Please pull out each line of the material below that contains the string "Click", copying those lines in full. Match case exactly.

── EXCERPTED DATA ──

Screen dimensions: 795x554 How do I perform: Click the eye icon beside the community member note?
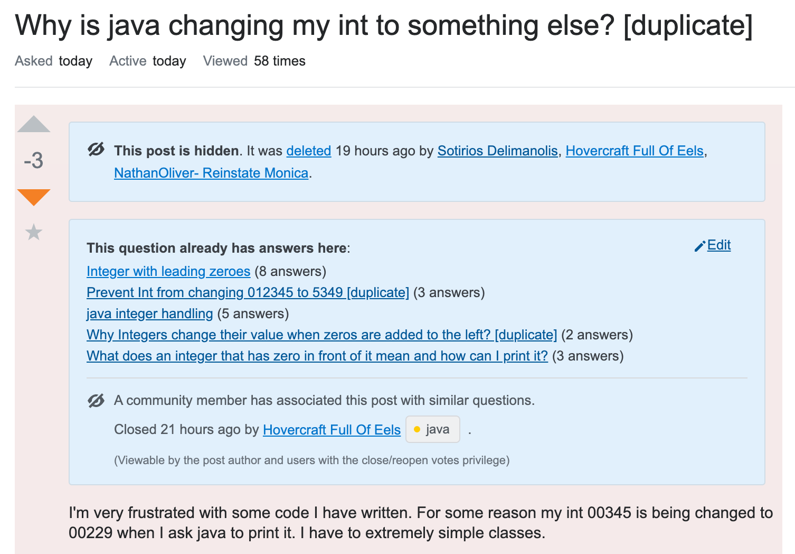96,400
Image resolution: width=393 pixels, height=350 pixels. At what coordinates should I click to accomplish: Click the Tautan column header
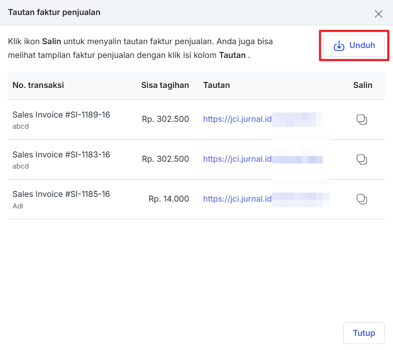[216, 85]
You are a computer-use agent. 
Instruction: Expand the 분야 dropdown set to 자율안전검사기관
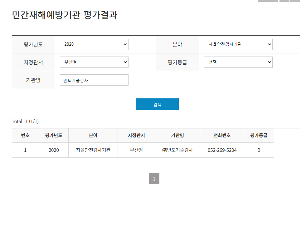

───

→ **FULL SOLUTION**:
Screen dimensions: 795x554 How do I perform: Click the eye icon beside the community member note?
Image resolution: width=393 pixels, height=350 pixels. At what coordinates should I click to accomplish: Click the Tautan column header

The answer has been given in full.